Noah in Napa 

I don’t know of a single wine aficionado who hasn’t been concerned about this year’s grapes coming from the flooded areas of the wine region of northern California. Rain is normally a good thing for vineyards, but when it comes at the rate of 9 inches in 24 hours, well, that’s not so good. According to reports, in certain vineyards, it was impossible to see a single vine.
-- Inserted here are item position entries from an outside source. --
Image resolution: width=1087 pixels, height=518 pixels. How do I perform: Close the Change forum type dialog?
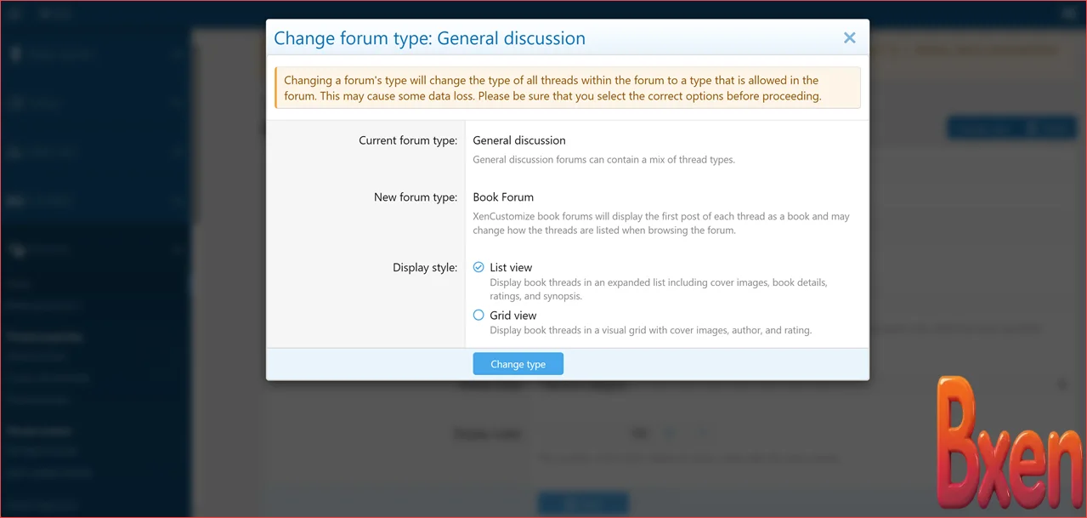(848, 37)
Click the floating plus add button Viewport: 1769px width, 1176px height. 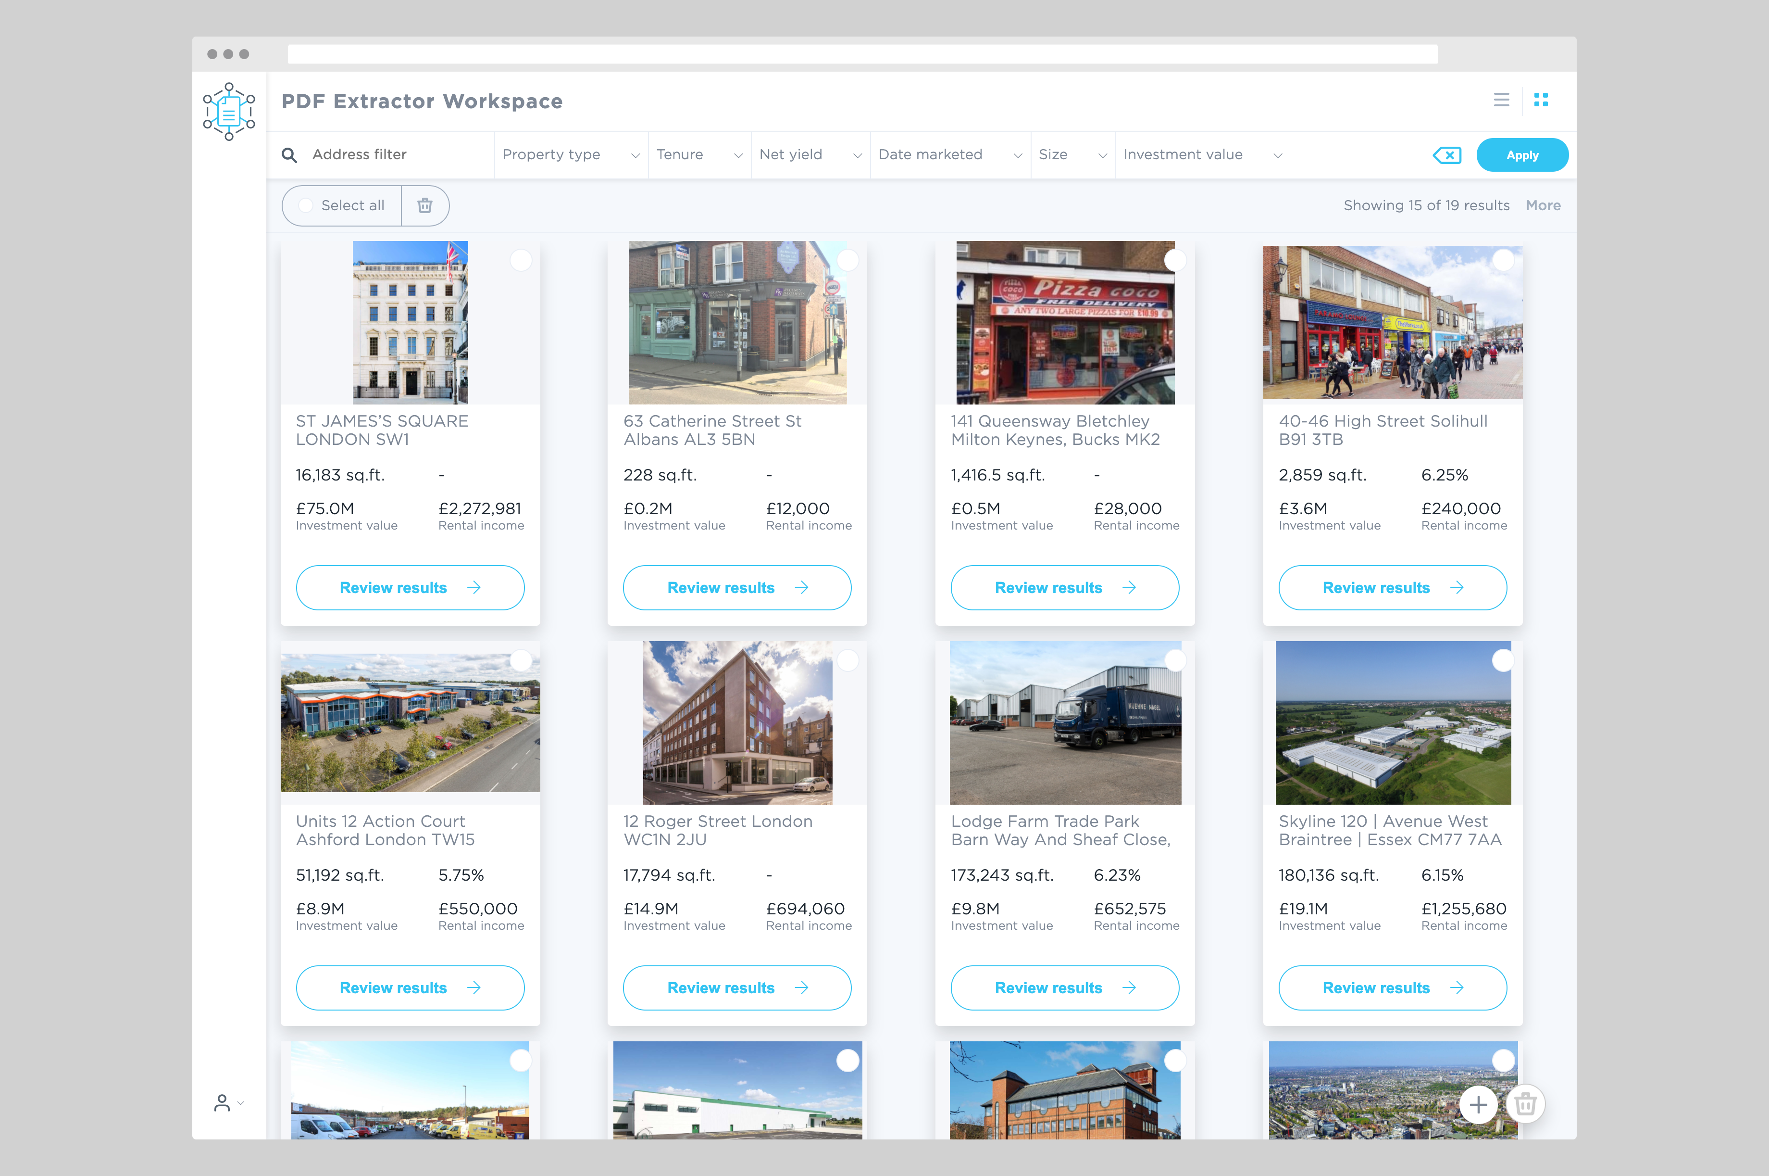coord(1478,1104)
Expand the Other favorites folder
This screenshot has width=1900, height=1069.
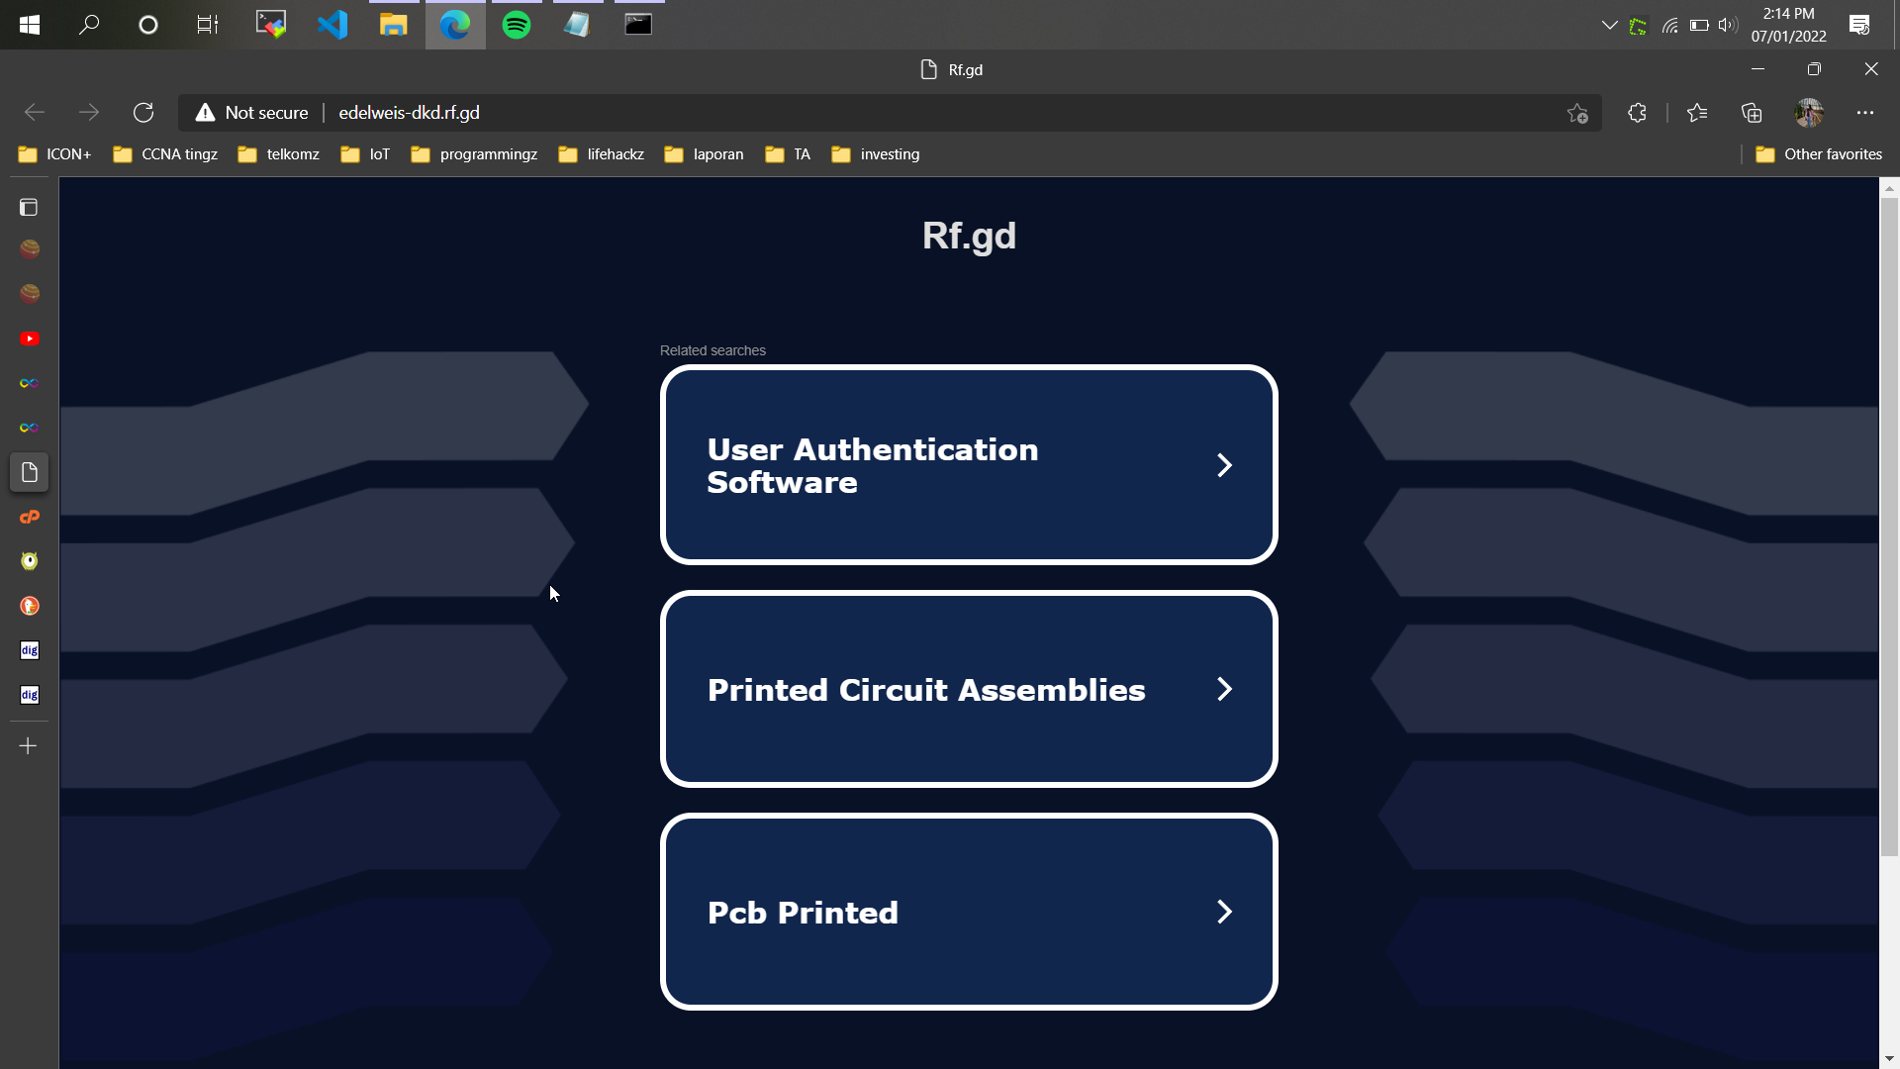coord(1819,154)
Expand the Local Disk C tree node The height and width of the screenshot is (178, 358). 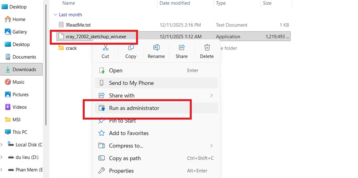pos(2,145)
What will all this water mean for the 2006 growing year and harvest in the vineyards of Sonoma, and especially Napa? Well, luckily, the news isn’t grim. In fact, if northern California’s wine country had to sustain floods, this is the ideal time of year to do it. Since it’s the dormant season for grapes, most vineyard owners and winemakers aren’t worried. Sonoma County’s agricultural commissioner Lisa Correia says, “Orchards and vineyards aren’t actively growing, so typically they can withstand a couple of weeks’ worth of water. It’s not something that will kill the plants, as long as the standing water doesn’t last too long.” Had the floods come in March when the grape buds are at their most sensitive, or at harvest time in the fall'that would have been another story altogether.



According to James A. Wolpert, chairman of the enology and viticulture department at the University of California, Davis, damage to the vineyards in Napa is not so much due to the flooding itself. The vines are dormant and can withstand as many as two to four weeks underwater. However, what is at risk due to flooding is the infrastructure of the vineyards. The floodwater “carries with it lots of limbs and debris and that catches up in the wires and in the trellis system and can cause considerable damage to vineyards as a result of that flow.”



So of most concern to vintners and grape growers in rain-soaked California other than the vines themselves is the infrastructure of those vineyards. Many have complex underground systems to provide water to the grapes in summertime. And tractor movement in the vineyards becomes difficult or impossible once debris and tree limbs get into the trellis systems of the vineyards, so all the debris has to be removed largely by hand. Still, James Wolpert says in regard to how the floods might affect wine prices, “It’s not like Katrina and gas prices. There’s nothing like that in store.” Ultimately, there are 900,000 acres of grapes in California and only a few thousand were flooded. “We’ll get through this just fine,” concludes Wolpert.



So don’t run out and start hoarding Napa Valley and Sonoma wines just yet. As they say, a little rain never hurt nothin’.



SIPS: In last week’s “end of 2005” Grapevine column, I mentioned that I thought it was somewhat silly to annually name year’s end best wines. Some of you disagree. So although we’re only two weeks into 2006, I’m going to go ahead and name the Best Wine of 2006. What the heck, let’s just get it over with. Barring an unexpected inheritance from an unknown rich relative, the wine I will undoubtedly drink more of than any other in 2006 will be House Wine. No, I mean it will really be House Wine. My favorite recent red wine discovery is a blend of Cabernet Sauvignon (58 percent), Merlot (32 percent), Syrah (9 percent) and Cabernet Franc (1 percent) from the Colombia Valley in Washington called House Wine, produced by The Magnificent Wine Company of Prosser, Washington. This velvety blend is so smooth and subtle, with lovely chocolate/cocoa and currant notes, that it’s hard to believe it sells for a mere $10.95. Maybe one reason the price is so low is due to the minimalist bottling and graphics. When you look for this wine in the stores, just look for a simple, black-and-white label with a drawing of a house and the words House Wine etched in what looks like magic marker.